* _Data for analysis_
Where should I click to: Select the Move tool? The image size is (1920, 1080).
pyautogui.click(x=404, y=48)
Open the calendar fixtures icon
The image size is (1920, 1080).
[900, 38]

* _What to produce_
Could you copy out all of the records above exactly?

* _Result_
Where should I click to: Select the Move tool? The image size is (1920, 1080).
pyautogui.click(x=404, y=48)
Open the calendar fixtures icon
The image size is (1920, 1080).
[900, 38]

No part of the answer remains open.